In the records below, find the line with "1389x868 pixels." and the line with "You are a computer-use agent. This". Print both exactly, along with every line between them, and no other line.
+ + +
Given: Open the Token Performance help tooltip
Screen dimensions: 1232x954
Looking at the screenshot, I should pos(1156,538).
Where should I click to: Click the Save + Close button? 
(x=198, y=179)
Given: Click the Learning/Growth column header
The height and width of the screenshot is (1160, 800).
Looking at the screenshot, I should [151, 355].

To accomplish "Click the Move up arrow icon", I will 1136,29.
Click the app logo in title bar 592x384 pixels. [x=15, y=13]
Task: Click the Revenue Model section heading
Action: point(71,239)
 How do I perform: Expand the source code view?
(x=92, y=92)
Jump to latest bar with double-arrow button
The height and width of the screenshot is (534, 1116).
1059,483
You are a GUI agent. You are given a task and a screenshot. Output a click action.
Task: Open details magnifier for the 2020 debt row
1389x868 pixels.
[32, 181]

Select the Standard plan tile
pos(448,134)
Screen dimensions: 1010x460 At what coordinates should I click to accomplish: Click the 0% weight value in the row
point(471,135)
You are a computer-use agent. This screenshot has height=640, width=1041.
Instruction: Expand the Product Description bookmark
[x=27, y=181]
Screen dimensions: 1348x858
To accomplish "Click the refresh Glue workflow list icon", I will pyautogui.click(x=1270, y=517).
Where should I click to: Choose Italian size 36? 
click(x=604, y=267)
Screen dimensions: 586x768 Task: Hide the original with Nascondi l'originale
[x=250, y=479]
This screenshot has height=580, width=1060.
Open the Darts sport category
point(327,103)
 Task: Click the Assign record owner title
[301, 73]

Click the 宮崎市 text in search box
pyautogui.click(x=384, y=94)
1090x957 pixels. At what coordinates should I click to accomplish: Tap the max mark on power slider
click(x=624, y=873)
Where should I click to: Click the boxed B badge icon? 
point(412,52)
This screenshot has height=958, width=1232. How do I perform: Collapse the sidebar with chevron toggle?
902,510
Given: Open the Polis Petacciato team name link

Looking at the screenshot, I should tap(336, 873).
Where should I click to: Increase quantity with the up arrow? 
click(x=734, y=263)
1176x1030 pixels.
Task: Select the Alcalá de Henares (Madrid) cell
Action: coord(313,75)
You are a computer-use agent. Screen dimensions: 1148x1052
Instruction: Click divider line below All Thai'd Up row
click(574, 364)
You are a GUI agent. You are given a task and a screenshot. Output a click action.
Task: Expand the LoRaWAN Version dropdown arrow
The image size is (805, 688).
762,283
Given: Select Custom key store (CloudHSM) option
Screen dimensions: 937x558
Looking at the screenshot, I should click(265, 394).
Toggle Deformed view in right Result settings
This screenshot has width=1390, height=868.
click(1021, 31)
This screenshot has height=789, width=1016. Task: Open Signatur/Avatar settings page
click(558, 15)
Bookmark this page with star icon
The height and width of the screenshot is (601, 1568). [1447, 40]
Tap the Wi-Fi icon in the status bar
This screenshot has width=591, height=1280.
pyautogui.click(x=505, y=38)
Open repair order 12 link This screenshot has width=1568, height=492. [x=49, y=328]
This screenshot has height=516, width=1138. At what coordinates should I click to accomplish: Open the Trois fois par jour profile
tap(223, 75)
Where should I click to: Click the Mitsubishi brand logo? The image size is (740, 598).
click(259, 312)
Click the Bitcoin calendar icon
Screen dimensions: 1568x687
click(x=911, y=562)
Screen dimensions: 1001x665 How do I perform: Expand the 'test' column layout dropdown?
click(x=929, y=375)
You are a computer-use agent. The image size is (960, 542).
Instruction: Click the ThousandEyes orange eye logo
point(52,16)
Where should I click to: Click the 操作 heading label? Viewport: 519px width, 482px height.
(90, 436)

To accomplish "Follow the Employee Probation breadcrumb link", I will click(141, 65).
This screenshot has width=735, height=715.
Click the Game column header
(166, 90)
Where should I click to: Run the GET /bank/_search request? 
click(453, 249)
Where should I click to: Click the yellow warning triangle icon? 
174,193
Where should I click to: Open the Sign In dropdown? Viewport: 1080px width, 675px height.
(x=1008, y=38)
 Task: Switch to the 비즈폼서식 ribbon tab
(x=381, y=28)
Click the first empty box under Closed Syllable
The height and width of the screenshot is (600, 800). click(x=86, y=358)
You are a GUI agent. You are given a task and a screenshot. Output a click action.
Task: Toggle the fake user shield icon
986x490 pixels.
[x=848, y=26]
+ + +
## EXERCISE RESPONSE
1389x868 pixels.
[32, 181]

Select the Standard plan tile
pos(448,134)
Screen dimensions: 1010x460 At what coordinates should I click to accomplish: Click the 0% weight value in the row
point(471,135)
You are a computer-use agent. This screenshot has height=640, width=1041.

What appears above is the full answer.